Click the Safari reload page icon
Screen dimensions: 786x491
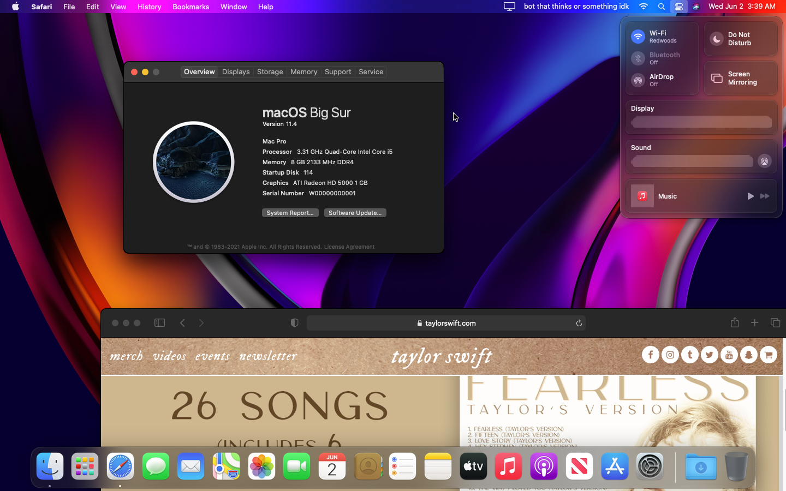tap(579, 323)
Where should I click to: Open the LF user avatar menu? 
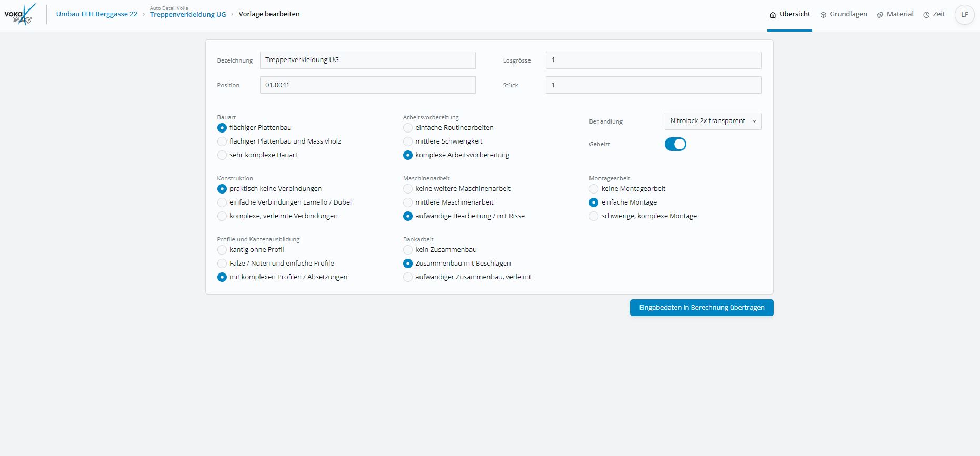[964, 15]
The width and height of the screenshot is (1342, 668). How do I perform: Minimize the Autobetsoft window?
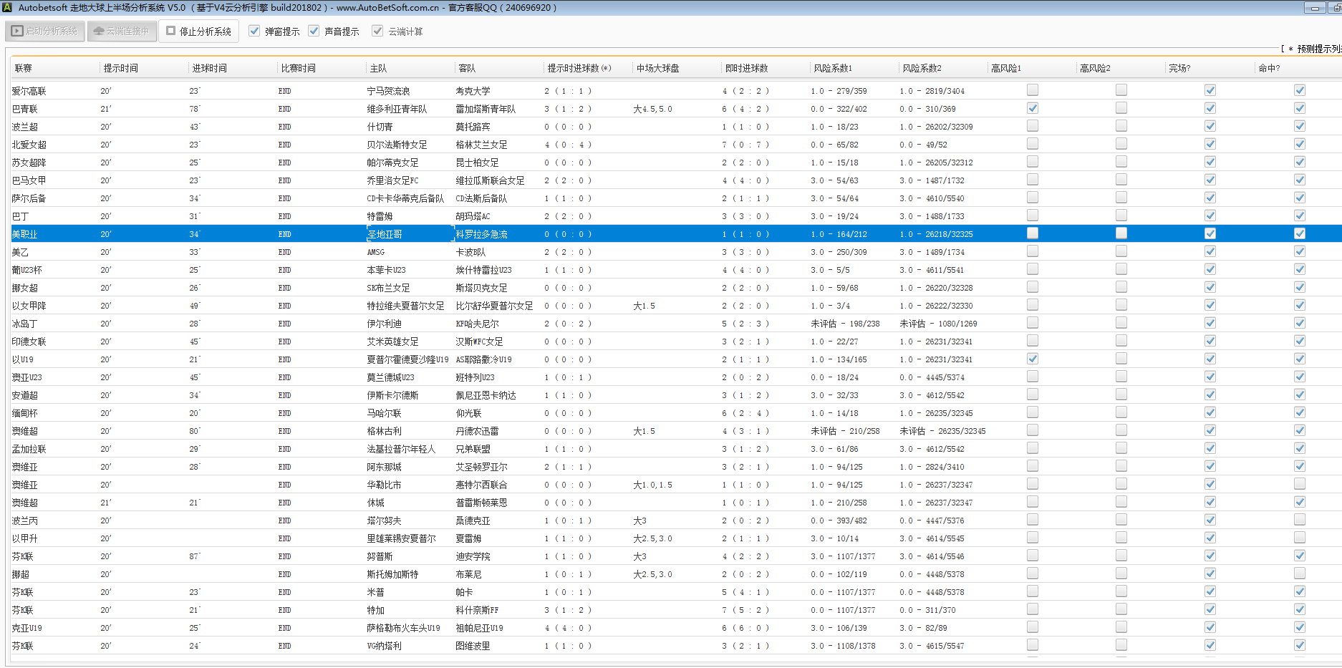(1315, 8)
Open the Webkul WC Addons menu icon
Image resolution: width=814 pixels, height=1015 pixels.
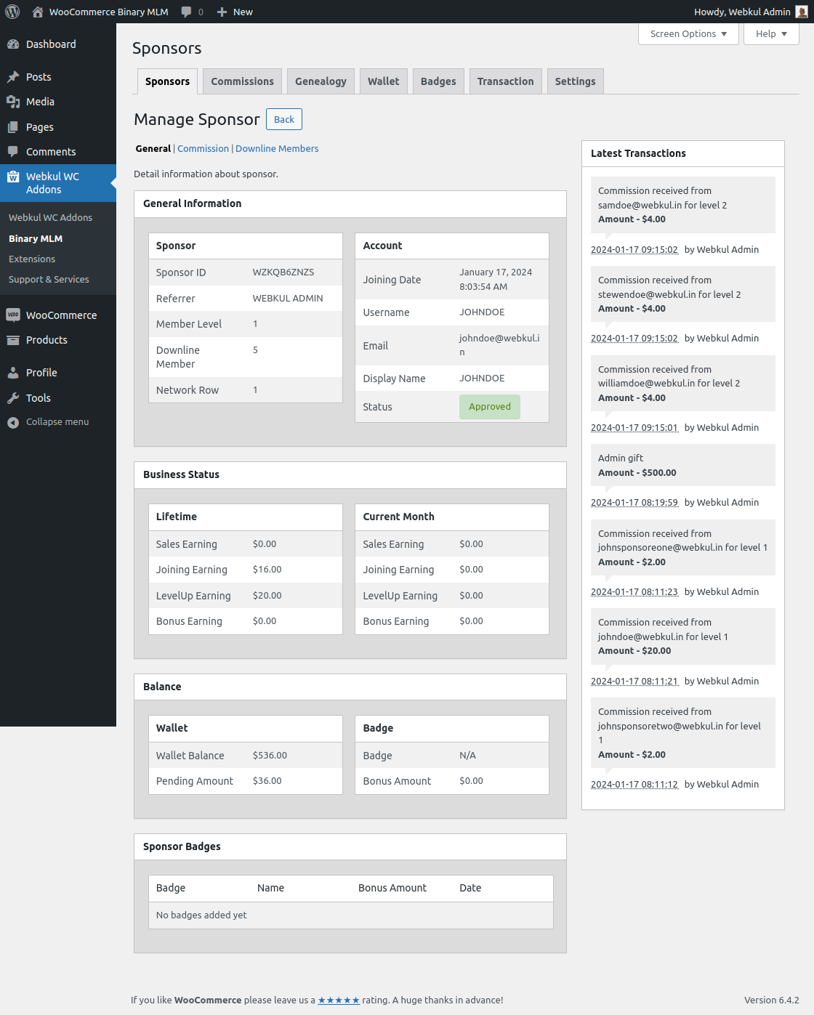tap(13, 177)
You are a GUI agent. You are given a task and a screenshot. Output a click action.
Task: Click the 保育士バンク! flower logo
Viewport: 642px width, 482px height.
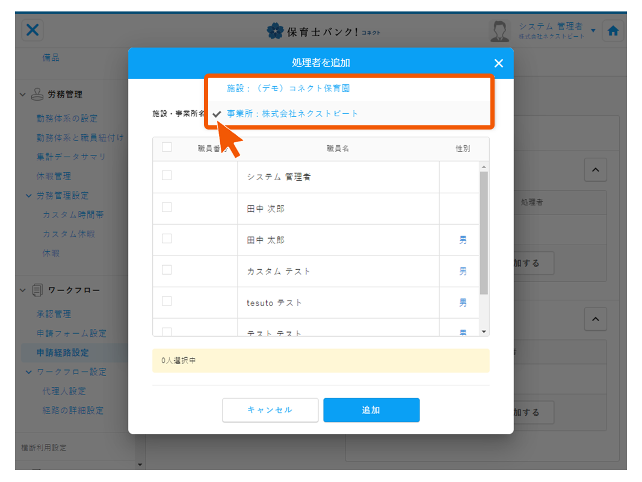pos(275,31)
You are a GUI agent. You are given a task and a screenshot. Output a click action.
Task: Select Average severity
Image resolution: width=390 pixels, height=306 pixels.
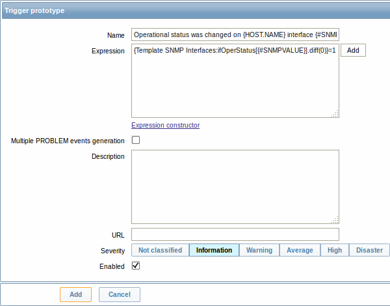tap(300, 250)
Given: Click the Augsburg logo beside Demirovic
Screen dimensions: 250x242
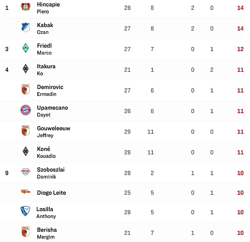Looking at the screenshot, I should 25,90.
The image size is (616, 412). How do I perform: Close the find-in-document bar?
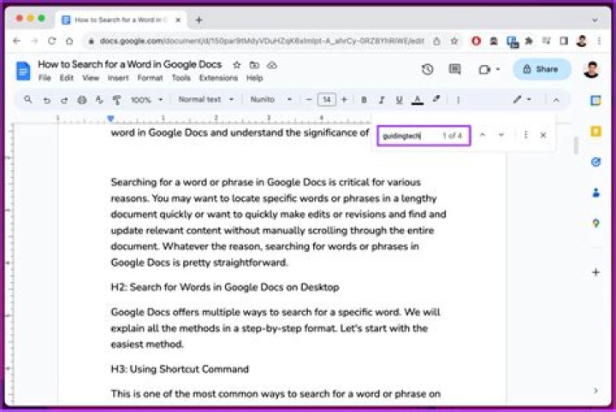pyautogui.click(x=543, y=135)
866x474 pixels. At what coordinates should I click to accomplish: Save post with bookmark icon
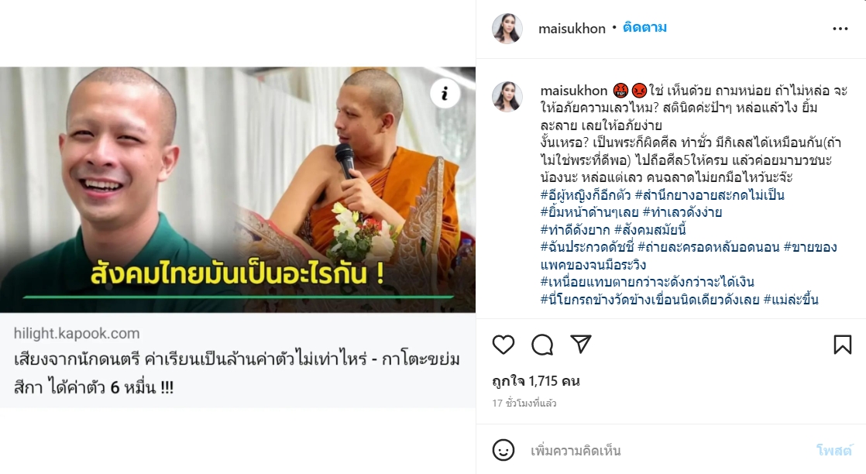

======

- STATED EXERCISE:
From the entries above, copy each line that contains the word "height".

- SOLUTION TO THIS TASK:
The width and height of the screenshot is (1342, 668). How do I perform: Minimize the Autobetsoft window?
Image resolution: width=814 pixels, height=1015 pixels.
Viewport: 642px width, 482px height.
Image resolution: width=390 pixels, height=306 pixels.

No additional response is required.